#### [Given data]
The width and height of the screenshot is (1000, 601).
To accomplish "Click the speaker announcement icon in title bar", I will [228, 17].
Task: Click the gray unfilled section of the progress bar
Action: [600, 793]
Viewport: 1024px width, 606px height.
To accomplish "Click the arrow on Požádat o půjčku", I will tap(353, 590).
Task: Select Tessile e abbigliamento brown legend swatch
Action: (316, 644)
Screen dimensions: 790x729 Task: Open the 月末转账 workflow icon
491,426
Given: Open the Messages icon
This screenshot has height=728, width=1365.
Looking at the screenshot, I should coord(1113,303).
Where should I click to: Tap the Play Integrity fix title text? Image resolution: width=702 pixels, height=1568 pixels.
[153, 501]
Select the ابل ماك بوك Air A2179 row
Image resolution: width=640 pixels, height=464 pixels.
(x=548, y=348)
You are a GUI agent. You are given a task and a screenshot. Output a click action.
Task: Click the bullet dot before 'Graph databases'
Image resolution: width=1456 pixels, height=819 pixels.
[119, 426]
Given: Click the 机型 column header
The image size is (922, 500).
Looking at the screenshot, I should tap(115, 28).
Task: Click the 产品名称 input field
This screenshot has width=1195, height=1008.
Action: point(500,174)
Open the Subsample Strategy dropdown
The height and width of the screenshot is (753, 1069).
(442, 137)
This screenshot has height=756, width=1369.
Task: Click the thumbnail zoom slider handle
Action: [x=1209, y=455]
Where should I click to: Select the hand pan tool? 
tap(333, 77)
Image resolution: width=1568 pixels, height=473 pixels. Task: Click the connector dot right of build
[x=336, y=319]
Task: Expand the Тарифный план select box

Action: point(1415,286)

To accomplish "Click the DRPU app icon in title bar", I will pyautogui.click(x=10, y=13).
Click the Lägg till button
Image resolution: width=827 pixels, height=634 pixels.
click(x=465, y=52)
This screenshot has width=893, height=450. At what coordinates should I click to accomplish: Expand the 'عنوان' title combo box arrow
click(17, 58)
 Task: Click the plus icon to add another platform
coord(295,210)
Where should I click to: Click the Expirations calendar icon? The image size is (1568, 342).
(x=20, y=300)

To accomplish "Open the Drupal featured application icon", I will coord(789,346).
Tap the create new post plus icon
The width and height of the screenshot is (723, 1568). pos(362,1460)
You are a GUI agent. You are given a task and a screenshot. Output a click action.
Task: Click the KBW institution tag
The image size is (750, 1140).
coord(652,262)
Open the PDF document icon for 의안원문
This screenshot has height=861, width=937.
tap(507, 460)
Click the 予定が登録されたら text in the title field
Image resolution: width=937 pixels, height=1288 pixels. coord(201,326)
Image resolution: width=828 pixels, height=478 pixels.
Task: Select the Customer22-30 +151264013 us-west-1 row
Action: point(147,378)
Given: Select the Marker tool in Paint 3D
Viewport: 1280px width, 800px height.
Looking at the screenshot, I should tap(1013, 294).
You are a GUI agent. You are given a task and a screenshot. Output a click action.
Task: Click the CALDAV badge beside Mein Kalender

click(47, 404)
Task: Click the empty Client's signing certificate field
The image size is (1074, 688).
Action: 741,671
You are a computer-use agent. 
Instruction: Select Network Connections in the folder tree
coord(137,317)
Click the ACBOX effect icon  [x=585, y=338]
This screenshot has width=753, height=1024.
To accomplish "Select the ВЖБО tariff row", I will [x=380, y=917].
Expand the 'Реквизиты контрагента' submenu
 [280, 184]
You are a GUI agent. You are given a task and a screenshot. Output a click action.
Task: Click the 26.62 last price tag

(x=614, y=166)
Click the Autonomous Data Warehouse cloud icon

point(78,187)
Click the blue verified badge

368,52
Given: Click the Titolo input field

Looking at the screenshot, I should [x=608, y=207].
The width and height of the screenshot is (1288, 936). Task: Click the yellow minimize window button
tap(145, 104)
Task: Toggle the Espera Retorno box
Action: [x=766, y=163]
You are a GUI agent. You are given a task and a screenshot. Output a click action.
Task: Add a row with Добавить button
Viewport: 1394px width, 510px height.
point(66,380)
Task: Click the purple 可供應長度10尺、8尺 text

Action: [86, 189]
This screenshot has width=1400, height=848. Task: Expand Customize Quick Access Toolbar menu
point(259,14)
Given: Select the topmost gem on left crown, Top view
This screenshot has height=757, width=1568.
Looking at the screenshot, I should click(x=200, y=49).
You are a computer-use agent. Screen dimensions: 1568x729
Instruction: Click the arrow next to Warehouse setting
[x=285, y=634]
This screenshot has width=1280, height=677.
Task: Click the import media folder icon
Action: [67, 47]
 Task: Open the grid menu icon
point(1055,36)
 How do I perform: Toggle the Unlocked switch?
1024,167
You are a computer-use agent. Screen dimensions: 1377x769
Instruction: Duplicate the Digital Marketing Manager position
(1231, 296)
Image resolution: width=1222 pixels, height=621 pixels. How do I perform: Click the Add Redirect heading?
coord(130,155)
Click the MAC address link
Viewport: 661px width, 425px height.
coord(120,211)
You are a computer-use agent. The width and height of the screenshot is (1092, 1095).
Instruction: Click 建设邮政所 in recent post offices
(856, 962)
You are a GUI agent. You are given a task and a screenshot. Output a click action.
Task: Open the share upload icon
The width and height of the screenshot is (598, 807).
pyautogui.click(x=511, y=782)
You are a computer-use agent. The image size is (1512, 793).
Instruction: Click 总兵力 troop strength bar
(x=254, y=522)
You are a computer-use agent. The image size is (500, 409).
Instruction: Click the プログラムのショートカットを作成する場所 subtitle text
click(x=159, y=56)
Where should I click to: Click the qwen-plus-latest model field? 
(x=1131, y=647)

#### [Task prompt]
The entries above must be retyped exactly, down to the last character.

#### [Solution]
The width and height of the screenshot is (1000, 601).
To accomplish "Click the speaker announcement icon in title bar", I will [228, 17].
Task: Click the gray unfilled section of the progress bar
Action: [600, 793]
Viewport: 1024px width, 606px height.
To accomplish "Click the arrow on Požádat o půjčku", I will tap(353, 590).
Task: Select Tessile e abbigliamento brown legend swatch
Action: (316, 644)
Screen dimensions: 790x729 Task: Open the 月末转账 workflow icon
491,426
Given: Open the Messages icon
This screenshot has height=728, width=1365.
Looking at the screenshot, I should coord(1113,303).
Where should I click to: Tap the Play Integrity fix title text? Image resolution: width=702 pixels, height=1568 pixels.
[153, 501]
Select the ابل ماك بوك Air A2179 row
Image resolution: width=640 pixels, height=464 pixels.
(x=548, y=348)
You are a GUI agent. You are given a task and a screenshot. Output a click action.
Task: Click the bullet dot before 'Graph databases'
Image resolution: width=1456 pixels, height=819 pixels.
[119, 426]
Given: Click the 机型 column header
The image size is (922, 500).
Looking at the screenshot, I should tap(115, 28).
Task: Click the 产品名称 input field
This screenshot has width=1195, height=1008.
Action: point(500,174)
Open the Subsample Strategy dropdown
The height and width of the screenshot is (753, 1069).
(442, 137)
This screenshot has height=756, width=1369.
Task: Click the thumbnail zoom slider handle
Action: [x=1209, y=455]
Where should I click to: Select the hand pan tool? 
tap(333, 77)
Image resolution: width=1568 pixels, height=473 pixels. Task: Click the connector dot right of build
[x=336, y=319]
Task: Expand the Тарифный план select box

Action: point(1415,286)

To accomplish "Click the DRPU app icon in title bar", I will pyautogui.click(x=10, y=13).
Click the Lägg till button
Image resolution: width=827 pixels, height=634 pixels.
click(x=465, y=52)
This screenshot has width=893, height=450. At what coordinates should I click to accomplish: Expand the 'عنوان' title combo box arrow
click(17, 58)
 Task: Click the plus icon to add another platform
coord(295,210)
Where should I click to: Click the Expirations calendar icon? The image size is (1568, 342).
(x=20, y=300)

To accomplish "Open the Drupal featured application icon", I will coord(789,346).
Tap the create new post plus icon
The width and height of the screenshot is (723, 1568). pos(362,1460)
You are a GUI agent. You are given a task and a screenshot. Output a click action.
Task: Click the KBW institution tag
The image size is (750, 1140).
coord(652,262)
Open the PDF document icon for 의안원문
This screenshot has height=861, width=937.
tap(507, 460)
Click the 予定が登録されたら text in the title field
Image resolution: width=937 pixels, height=1288 pixels. coord(201,326)
Image resolution: width=828 pixels, height=478 pixels.
Task: Select the Customer22-30 +151264013 us-west-1 row
Action: point(147,378)
Given: Select the Marker tool in Paint 3D
Viewport: 1280px width, 800px height.
Looking at the screenshot, I should tap(1013, 294).
You are a GUI agent. You are given a task and a screenshot. Output a click action.
Task: Click the CALDAV badge beside Mein Kalender

click(47, 404)
Task: Click the empty Client's signing certificate field
The image size is (1074, 688).
Action: 741,671
You are a computer-use agent. 
Instruction: Select Network Connections in the folder tree
coord(137,317)
Click the ACBOX effect icon  [x=585, y=338]
This screenshot has width=753, height=1024.
To accomplish "Select the ВЖБО tariff row", I will [x=380, y=917].
Expand the 'Реквизиты контрагента' submenu
 [280, 184]
You are a GUI agent. You are given a task and a screenshot. Output a click action.
Task: Click the 26.62 last price tag

(x=614, y=166)
Click the Autonomous Data Warehouse cloud icon

point(78,187)
Click the blue verified badge

368,52
Given: Click the Titolo input field

Looking at the screenshot, I should [x=608, y=207].
The width and height of the screenshot is (1288, 936). Task: Click the yellow minimize window button
tap(145, 104)
Task: Toggle the Espera Retorno box
Action: [x=766, y=163]
You are a GUI agent. You are given a task and a screenshot. Output a click action.
Task: Add a row with Добавить button
Viewport: 1394px width, 510px height.
point(66,380)
Task: Click the purple 可供應長度10尺、8尺 text

Action: [86, 189]
This screenshot has width=1400, height=848. Task: Expand Customize Quick Access Toolbar menu
point(259,14)
Given: Select the topmost gem on left crown, Top view
This screenshot has height=757, width=1568.
Looking at the screenshot, I should click(x=200, y=49).
You are a computer-use agent. Screen dimensions: 1568x729
Instruction: Click the arrow next to Warehouse setting
[x=285, y=634]
This screenshot has width=1280, height=677.
Task: Click the import media folder icon
Action: [67, 47]
 Task: Open the grid menu icon
point(1055,36)
 How do I perform: Toggle the Unlocked switch?
1024,167
You are a computer-use agent. Screen dimensions: 1377x769
Instruction: Duplicate the Digital Marketing Manager position
(1231, 296)
Image resolution: width=1222 pixels, height=621 pixels. How do I perform: Click the Add Redirect heading?
coord(130,155)
Click the MAC address link
Viewport: 661px width, 425px height.
coord(120,211)
You are a computer-use agent. The width and height of the screenshot is (1092, 1095).
Instruction: Click 建设邮政所 in recent post offices
(856, 962)
You are a GUI agent. You are given a task and a screenshot. Output a click action.
Task: Open the share upload icon
The width and height of the screenshot is (598, 807).
pyautogui.click(x=511, y=782)
You are a computer-use agent. The image size is (1512, 793).
Instruction: Click 总兵力 troop strength bar
(x=254, y=522)
You are a computer-use agent. The image size is (500, 409).
Instruction: Click the プログラムのショートカットを作成する場所 subtitle text
click(x=159, y=56)
Where should I click to: Click the qwen-plus-latest model field? 
(x=1131, y=647)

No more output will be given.